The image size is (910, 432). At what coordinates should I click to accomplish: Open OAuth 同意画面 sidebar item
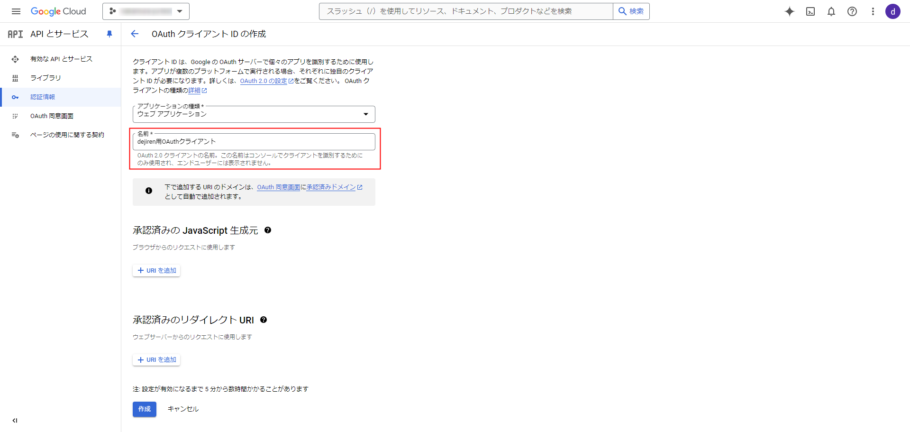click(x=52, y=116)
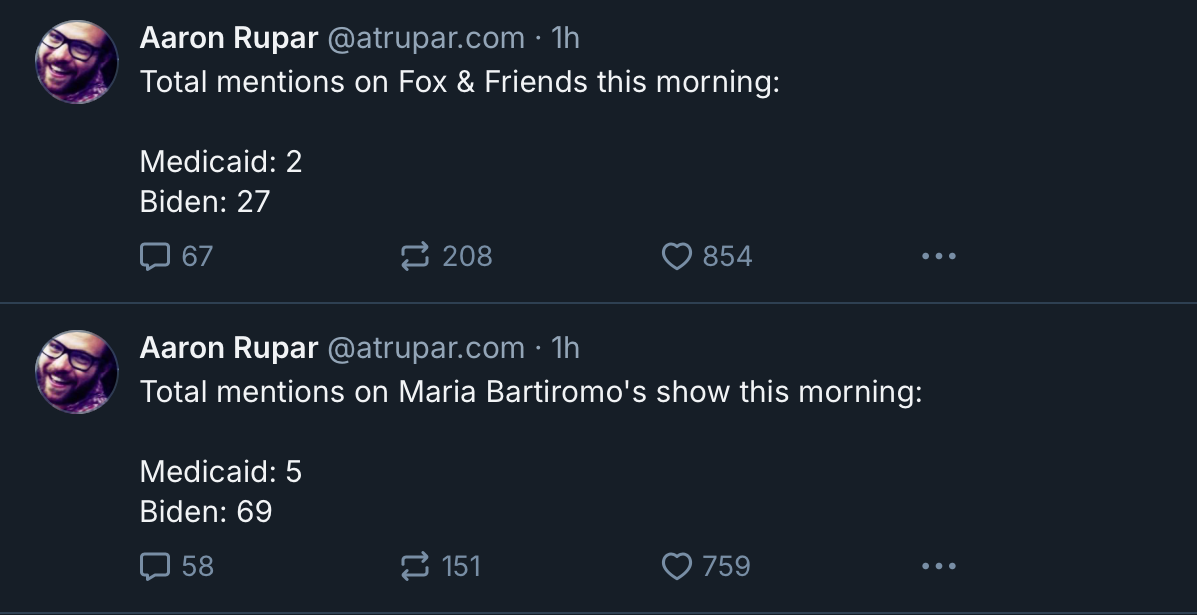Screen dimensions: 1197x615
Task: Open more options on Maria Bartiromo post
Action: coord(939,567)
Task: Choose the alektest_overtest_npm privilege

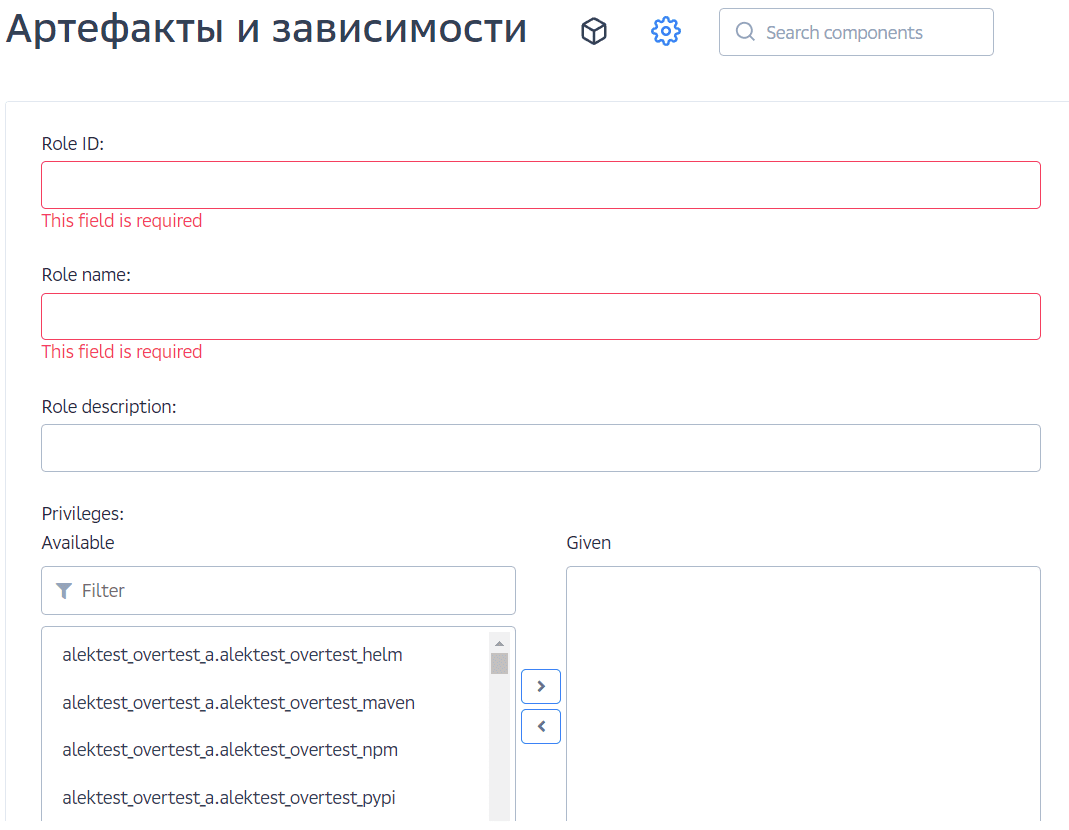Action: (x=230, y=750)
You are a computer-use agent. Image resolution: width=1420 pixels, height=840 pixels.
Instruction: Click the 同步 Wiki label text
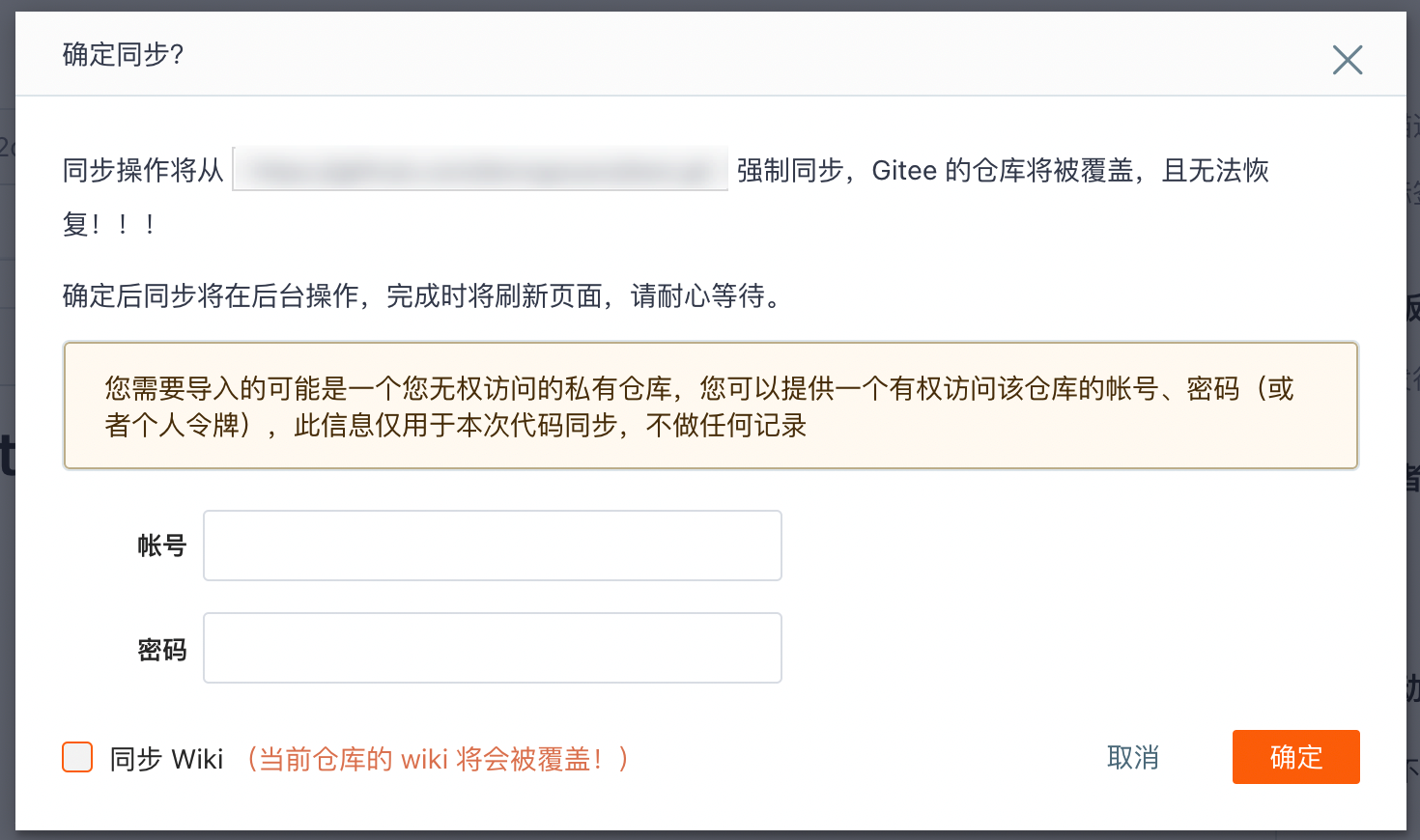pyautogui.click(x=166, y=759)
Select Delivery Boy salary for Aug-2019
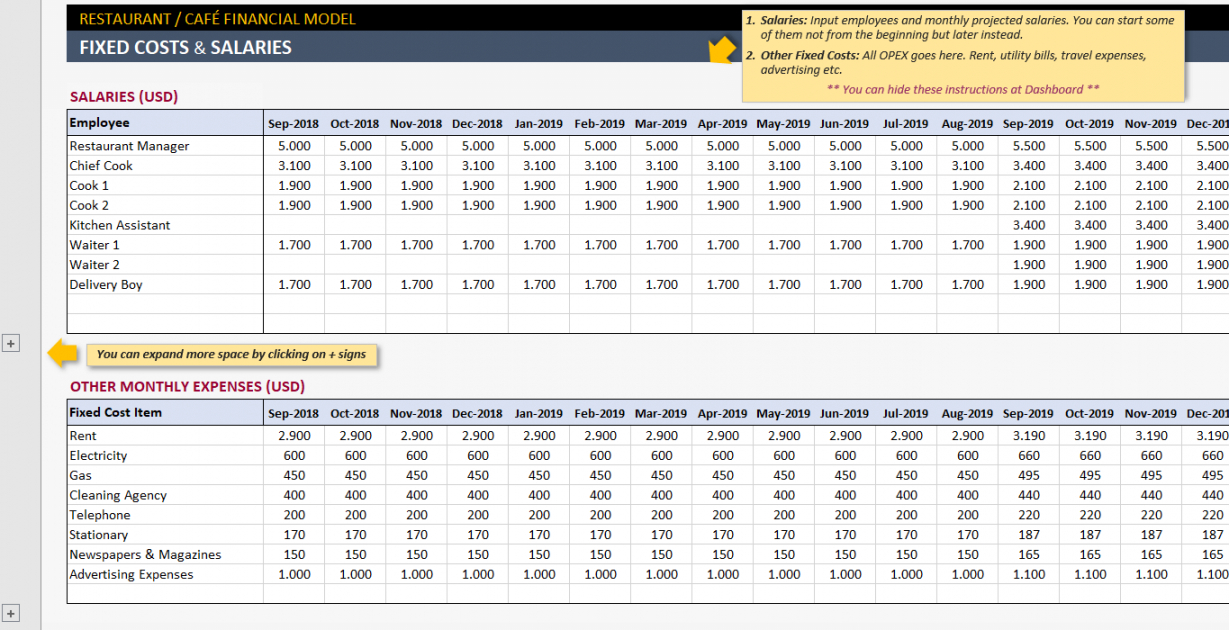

#### Work required:
Output every record above exactly as written, but skip the pictures.

#### Task answer:
The image size is (910, 432). At what coordinates should I click to accomplish: Open OAuth 同意画面 sidebar item
click(x=52, y=116)
Screen dimensions: 1197x615
Task: Open more options on Maria Bartiromo post
Action: coord(939,567)
Task: Choose the alektest_overtest_npm privilege

Action: (x=230, y=750)
You are a computer-use agent. Image resolution: width=1420 pixels, height=840 pixels.
Instruction: Click the 同步 Wiki label text
pyautogui.click(x=166, y=759)
Select Delivery Boy salary for Aug-2019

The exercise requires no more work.